Kur'ân-ı kerim'de: "De ki: Pis ve kötü ile temiz ve iyi bir değildir; pis ve kötünün çokluğu (başdöndürücü ve) hayretengiz olsa da (bu böyledir). Öyleyse ey akıl sahipleri! Allah'tan korkunuz ki kurtuluşa eresiniz." (Mâide,5.100) buyrulmaktadır.

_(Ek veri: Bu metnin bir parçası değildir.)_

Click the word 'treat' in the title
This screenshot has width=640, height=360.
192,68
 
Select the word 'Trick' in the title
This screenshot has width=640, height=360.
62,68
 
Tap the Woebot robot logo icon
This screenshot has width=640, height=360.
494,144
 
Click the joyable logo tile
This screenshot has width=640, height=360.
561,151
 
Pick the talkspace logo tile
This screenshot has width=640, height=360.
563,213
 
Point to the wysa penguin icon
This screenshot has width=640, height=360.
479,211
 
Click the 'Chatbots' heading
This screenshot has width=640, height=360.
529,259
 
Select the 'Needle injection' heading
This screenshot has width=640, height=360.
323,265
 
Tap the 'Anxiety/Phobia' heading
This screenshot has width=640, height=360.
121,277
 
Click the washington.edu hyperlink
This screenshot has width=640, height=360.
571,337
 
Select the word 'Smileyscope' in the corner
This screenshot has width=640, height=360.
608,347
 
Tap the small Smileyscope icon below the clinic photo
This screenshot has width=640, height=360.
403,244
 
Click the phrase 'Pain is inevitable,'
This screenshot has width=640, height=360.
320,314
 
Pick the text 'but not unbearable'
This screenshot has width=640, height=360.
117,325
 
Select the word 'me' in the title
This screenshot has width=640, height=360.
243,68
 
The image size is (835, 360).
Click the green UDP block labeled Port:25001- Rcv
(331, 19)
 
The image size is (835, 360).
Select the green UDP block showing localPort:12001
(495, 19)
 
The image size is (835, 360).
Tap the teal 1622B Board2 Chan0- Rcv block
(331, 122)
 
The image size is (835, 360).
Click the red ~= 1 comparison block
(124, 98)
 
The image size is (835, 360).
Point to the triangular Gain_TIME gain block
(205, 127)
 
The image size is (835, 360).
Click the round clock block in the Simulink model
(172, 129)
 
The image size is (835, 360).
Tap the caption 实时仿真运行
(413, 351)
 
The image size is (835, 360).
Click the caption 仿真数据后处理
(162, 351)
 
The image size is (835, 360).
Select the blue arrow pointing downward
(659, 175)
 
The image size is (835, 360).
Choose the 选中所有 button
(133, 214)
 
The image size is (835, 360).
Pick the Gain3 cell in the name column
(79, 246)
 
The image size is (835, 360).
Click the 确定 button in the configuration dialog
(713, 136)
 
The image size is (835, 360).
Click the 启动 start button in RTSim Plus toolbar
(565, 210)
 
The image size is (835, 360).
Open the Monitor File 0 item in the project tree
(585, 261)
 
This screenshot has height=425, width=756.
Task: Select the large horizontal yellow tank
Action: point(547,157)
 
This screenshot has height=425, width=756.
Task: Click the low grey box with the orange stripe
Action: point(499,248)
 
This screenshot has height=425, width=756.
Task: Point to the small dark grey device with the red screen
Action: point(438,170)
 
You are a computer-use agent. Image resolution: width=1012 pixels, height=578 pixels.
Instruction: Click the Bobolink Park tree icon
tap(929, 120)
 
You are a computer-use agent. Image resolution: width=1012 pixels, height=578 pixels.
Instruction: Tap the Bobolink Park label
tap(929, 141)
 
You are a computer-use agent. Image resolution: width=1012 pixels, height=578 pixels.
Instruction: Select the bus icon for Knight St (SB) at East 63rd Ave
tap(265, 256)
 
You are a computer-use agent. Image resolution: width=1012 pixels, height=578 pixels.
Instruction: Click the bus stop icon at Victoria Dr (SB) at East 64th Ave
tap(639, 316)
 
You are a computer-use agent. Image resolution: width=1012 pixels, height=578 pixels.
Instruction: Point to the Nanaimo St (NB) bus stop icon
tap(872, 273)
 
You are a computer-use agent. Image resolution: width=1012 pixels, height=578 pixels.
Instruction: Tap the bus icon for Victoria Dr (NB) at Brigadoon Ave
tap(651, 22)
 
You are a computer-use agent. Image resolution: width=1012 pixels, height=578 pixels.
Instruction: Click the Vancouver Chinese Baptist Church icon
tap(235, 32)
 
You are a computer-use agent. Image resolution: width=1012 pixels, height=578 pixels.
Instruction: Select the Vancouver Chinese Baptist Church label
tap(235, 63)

Evet bazen, kötülerin ve kötülüğün çokluğu dikkatinizi çekip sizi hayrete sevk edebilir; ama bilmelisiniz ki, Allah nazarında habisle tayyib hiçbir zaman müsâvi olmamıştır. Öyleyse siz her zaman, neşrettikleri manevi rayihalarıyla, size cenneti tedai ettirebilecek bir neslin yetişmesine ehemmiyet vermeli ve " tayyib" i takip etmeli, " tayyib" e baba olmaya, muallim olmaya, mürebbi olmaya çalışmalısınız. (M. Fethullah Gülen, Çekirdekten Çınara)





TERBİYEDE ÖLÇÜLER



1- Her insanın geleceği, çocukluk ve gençlik çağlarındaki intiba ve tesirlerle sımsıkı alâkalıdır. Çocuklar ve gençler, yüksek duygularla coşup şahlanacakları bir iklimde yetişiyorlarsa, zihnî ve fikrî durumları itibarıyla diri, ahlâk ve fazilet itibarıyla da örnek olmaya namzet sayılırlar.

2- İnsan, duygularının pes şeylerden uzak olduğu ölçüde insandır. Kalbi kötü duyguların baskısı altında, ruhu nefsanîliğin cenderesine takılmış kimseler, sûretâ insan görünseler de düşünmek icap edecektir. Terbiyenin bedene ait olan kısmını hemen hemen herkes bilir ama; asıl işe yarayan fikrî ve hissî terbiyeyi anlayan çok azdır. Oysaki, birinci şık terbiye ile daha ziyade kas güçleriyle beden insanları, ikinci şıkla ise ruh ve mânâ insanları yetişir.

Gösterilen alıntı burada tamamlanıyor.